Data listing
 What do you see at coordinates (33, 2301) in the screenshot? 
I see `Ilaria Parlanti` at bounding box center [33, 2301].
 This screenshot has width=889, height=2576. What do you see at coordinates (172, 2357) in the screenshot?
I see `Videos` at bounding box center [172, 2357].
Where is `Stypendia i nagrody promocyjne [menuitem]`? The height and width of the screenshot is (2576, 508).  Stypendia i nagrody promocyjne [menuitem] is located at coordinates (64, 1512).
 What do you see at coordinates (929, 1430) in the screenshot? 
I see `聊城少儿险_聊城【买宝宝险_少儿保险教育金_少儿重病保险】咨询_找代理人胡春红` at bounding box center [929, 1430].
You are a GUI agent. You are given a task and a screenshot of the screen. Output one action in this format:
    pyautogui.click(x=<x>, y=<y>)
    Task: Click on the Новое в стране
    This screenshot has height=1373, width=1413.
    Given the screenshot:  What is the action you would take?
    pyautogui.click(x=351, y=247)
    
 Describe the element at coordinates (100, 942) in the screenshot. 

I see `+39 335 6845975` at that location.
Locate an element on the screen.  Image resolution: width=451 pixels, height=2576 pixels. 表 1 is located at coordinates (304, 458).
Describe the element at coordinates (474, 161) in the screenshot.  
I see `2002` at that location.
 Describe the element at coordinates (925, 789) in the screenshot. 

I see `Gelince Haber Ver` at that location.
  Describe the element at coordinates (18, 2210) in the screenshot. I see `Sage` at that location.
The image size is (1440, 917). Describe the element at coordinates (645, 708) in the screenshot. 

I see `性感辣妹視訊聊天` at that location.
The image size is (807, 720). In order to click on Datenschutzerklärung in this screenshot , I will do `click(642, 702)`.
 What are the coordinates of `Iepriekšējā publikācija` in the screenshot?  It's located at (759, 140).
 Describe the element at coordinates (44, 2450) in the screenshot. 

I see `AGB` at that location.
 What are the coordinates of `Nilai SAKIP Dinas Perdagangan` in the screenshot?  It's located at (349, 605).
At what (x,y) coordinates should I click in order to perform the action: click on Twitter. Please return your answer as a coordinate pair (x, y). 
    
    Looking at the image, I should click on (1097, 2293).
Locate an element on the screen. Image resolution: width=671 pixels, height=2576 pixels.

Requirement
Format every line of the records above as a JSON list of strings, one string per line, leaving out blank lines.

Answer in full
[
  " What do you see at coordinates (33, 2301) in the screenshot? ",
  "I see `Ilaria Parlanti` at bounding box center [33, 2301].",
  " This screenshot has width=889, height=2576. What do you see at coordinates (172, 2357) in the screenshot?",
  "I see `Videos` at bounding box center [172, 2357].",
  "Where is `Stypendia i nagrody promocyjne [menuitem]`? The height and width of the screenshot is (2576, 508).  Stypendia i nagrody promocyjne [menuitem] is located at coordinates (64, 1512).",
  " What do you see at coordinates (929, 1430) in the screenshot? ",
  "I see `聊城少儿险_聊城【买宝宝险_少儿保险教育金_少儿重病保险】咨询_找代理人胡春红` at bounding box center [929, 1430].",
  "You are a GUI agent. You are given a task and a screenshot of the screen. Output one action in this format:",
  "    pyautogui.click(x=<x>, y=<y>)",
  "    Task: Click on the Новое в стране",
  "    This screenshot has height=1373, width=1413.",
  "    Given the screenshot:  What is the action you would take?",
  "    pyautogui.click(x=351, y=247)",
  " Describe the element at coordinates (100, 942) in the screenshot. ",
  "I see `+39 335 6845975` at that location.",
  "Locate an element on the screen.  Image resolution: width=451 pixels, height=2576 pixels. 表 1 is located at coordinates (304, 458).",
  "Describe the element at coordinates (474, 161) in the screenshot.  ",
  "I see `2002` at that location.",
  " Describe the element at coordinates (925, 789) in the screenshot. ",
  "I see `Gelince Haber Ver` at that location.",
  "  Describe the element at coordinates (18, 2210) in the screenshot. I see `Sage` at that location.",
  "The image size is (1440, 917). Describe the element at coordinates (645, 708) in the screenshot. ",
  "I see `性感辣妹視訊聊天` at that location.",
  "The image size is (807, 720). In order to click on Datenschutzerklärung in this screenshot , I will do `click(642, 702)`.",
  " What are the coordinates of `Iepriekšējā publikācija` in the screenshot?  It's located at (759, 140).",
  " Describe the element at coordinates (44, 2450) in the screenshot. ",
  "I see `AGB` at that location.",
  " What are the coordinates of `Nilai SAKIP Dinas Perdagangan` in the screenshot?  It's located at (349, 605).",
  "At what (x,y) coordinates should I click in order to perform the action: click on Twitter. Please return your answer as a coordinate pair (x, y). ",
  "    Looking at the image, I should click on (1097, 2293).",
  "Locate an element on the screen. Image resolution: width=671 pixels, height=2576 pixels."
]